*Task details:* Where does the word "will" appear in the data? Copy every line that holds it.

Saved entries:
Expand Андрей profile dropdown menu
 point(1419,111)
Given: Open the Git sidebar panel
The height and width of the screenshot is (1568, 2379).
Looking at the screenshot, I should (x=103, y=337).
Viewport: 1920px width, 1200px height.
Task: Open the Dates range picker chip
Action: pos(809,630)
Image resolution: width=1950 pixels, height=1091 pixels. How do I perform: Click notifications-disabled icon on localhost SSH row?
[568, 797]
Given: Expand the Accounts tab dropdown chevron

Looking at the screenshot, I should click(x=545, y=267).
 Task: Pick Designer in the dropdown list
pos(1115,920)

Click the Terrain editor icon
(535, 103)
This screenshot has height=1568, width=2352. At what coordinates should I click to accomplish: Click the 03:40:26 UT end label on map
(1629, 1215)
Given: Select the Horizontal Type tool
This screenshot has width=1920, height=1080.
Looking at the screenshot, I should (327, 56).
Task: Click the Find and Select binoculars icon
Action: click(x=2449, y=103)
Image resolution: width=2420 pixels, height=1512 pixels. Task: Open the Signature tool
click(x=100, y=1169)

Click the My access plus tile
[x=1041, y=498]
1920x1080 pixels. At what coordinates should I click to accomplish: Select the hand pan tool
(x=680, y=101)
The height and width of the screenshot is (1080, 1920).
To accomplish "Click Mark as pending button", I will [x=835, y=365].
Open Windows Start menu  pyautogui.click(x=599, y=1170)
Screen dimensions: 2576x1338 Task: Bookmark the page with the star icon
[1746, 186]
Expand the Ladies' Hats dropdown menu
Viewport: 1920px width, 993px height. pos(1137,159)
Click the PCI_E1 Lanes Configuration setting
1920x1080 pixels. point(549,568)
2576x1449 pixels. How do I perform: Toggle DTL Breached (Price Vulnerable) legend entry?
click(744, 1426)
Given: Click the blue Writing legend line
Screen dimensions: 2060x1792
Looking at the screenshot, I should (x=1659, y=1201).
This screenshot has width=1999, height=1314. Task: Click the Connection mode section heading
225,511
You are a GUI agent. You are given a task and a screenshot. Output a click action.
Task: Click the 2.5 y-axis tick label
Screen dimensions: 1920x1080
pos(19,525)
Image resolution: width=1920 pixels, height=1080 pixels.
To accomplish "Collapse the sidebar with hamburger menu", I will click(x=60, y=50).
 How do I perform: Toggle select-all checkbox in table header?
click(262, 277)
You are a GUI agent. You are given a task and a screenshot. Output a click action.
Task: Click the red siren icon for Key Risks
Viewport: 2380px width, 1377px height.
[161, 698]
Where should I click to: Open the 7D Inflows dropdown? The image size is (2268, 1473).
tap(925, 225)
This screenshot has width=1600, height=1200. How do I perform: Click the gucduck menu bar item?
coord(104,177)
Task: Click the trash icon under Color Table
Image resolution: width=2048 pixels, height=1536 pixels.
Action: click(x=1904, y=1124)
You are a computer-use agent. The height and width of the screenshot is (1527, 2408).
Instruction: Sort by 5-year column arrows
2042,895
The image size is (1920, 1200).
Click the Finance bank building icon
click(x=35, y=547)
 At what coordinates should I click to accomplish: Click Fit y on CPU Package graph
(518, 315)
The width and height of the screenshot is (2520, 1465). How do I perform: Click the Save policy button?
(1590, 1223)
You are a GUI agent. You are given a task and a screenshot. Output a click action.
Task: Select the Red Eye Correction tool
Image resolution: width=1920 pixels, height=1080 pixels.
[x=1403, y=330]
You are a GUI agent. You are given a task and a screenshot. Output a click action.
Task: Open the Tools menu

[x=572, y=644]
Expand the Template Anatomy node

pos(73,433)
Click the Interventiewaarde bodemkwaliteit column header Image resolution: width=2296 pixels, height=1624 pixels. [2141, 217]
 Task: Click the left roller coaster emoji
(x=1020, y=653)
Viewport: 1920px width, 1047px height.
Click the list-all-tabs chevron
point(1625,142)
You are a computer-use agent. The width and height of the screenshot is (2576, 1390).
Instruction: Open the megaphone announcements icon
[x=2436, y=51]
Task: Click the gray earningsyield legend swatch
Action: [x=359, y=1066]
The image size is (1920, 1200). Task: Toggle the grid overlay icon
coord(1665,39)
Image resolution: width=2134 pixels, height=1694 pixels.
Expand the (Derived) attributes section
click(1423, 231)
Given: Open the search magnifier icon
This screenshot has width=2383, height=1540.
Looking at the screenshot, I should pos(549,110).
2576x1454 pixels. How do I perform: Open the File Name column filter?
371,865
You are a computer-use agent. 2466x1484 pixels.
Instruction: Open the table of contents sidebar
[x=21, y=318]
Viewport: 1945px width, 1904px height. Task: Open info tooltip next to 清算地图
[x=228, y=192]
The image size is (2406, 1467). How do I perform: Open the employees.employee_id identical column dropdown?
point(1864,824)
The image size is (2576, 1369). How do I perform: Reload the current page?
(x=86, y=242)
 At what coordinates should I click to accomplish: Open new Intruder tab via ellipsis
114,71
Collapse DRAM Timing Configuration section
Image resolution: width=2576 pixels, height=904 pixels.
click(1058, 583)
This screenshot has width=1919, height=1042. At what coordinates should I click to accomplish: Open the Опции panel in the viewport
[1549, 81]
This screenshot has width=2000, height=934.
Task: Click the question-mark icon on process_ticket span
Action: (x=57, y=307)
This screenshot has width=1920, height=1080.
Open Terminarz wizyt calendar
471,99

*Exercise response:*
To accomplish "Click Mark as pending button", I will [x=835, y=365].
To accomplish "Collapse the sidebar with hamburger menu", I will click(x=60, y=50).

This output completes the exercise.